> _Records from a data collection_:
+++

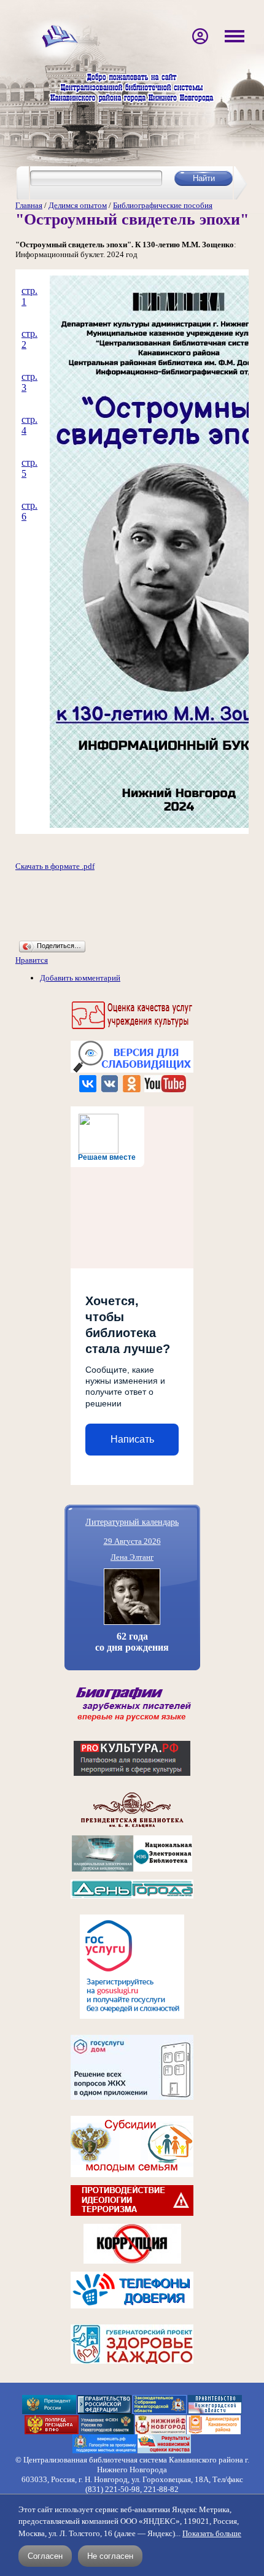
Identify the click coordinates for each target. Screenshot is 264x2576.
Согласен (45, 2556)
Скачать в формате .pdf (55, 866)
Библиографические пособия (162, 205)
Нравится (31, 960)
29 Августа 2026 (132, 1541)
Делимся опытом (78, 205)
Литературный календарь (132, 1521)
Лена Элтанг (132, 1557)
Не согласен (110, 2556)
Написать (132, 1439)
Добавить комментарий (80, 977)
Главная (28, 205)
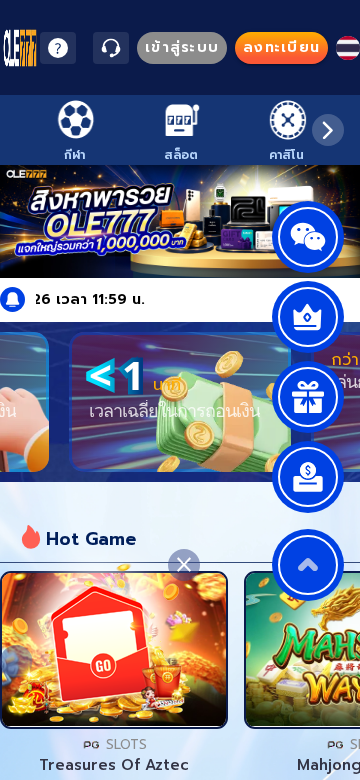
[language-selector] (348, 48)
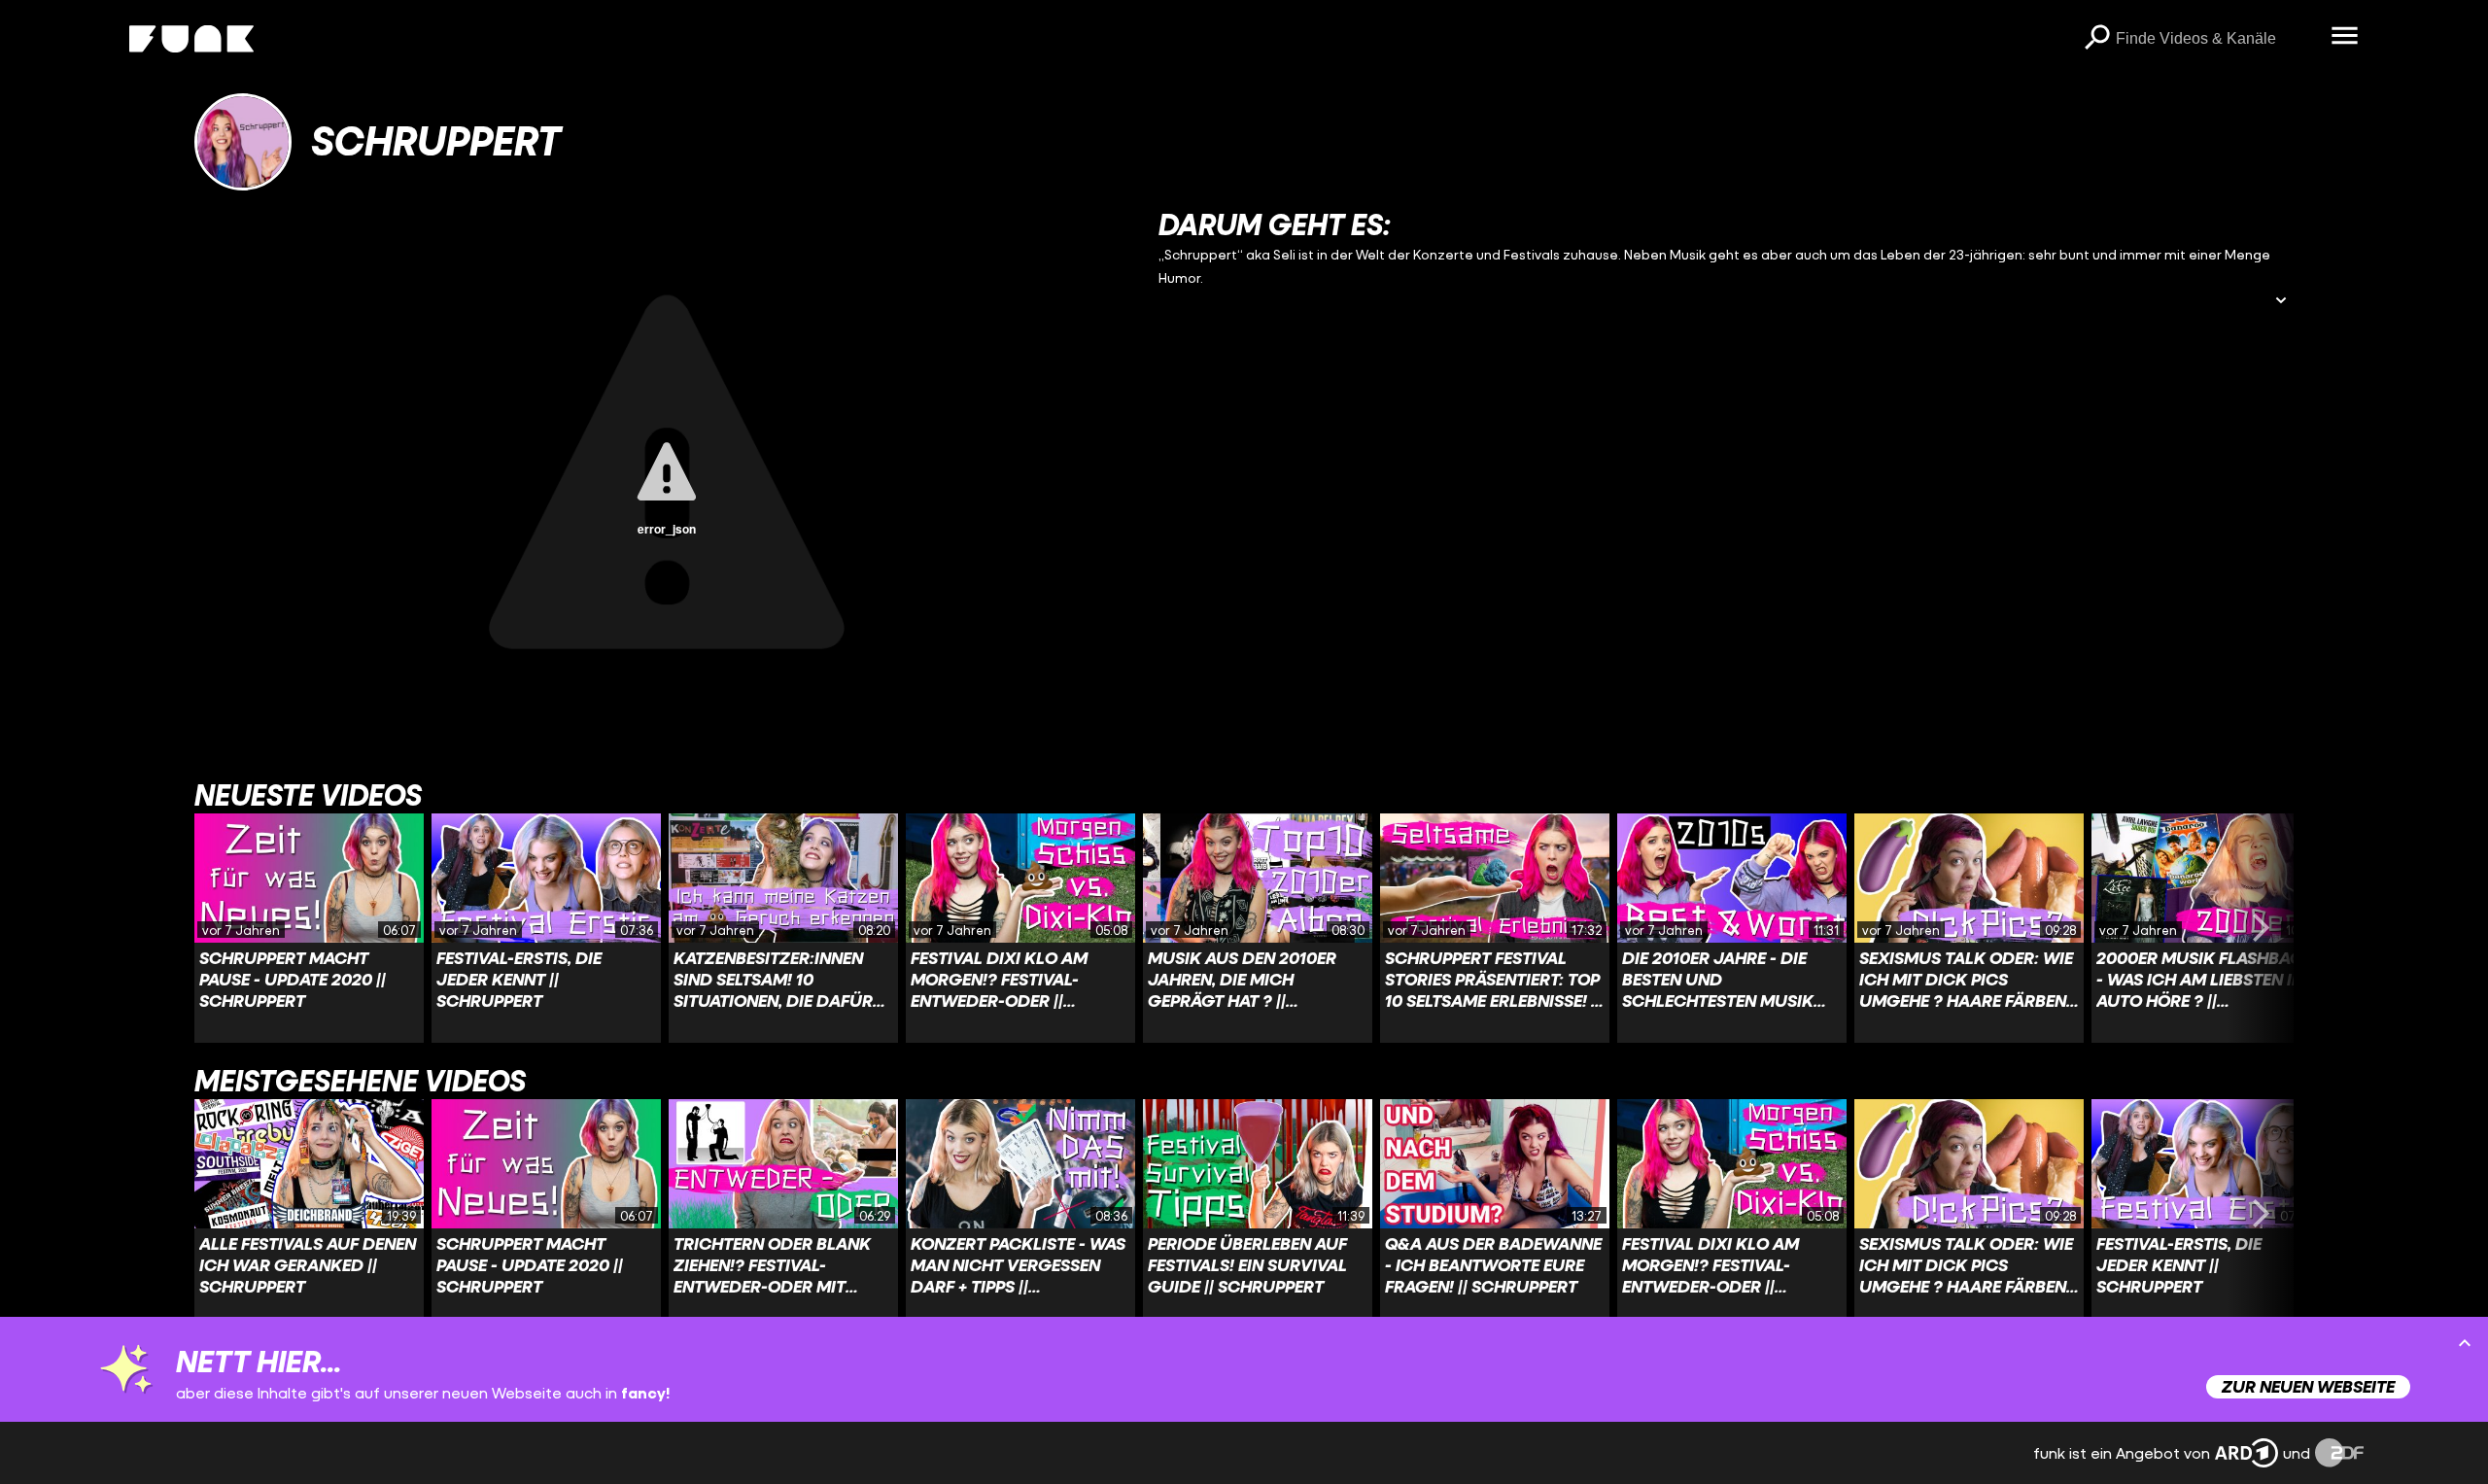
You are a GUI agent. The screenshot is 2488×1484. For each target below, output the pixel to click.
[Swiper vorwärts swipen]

+++

> _Problem description_: Across the entries above, how many lines contain the string "target"? The number alone is the answer.

> _Answer space_: 2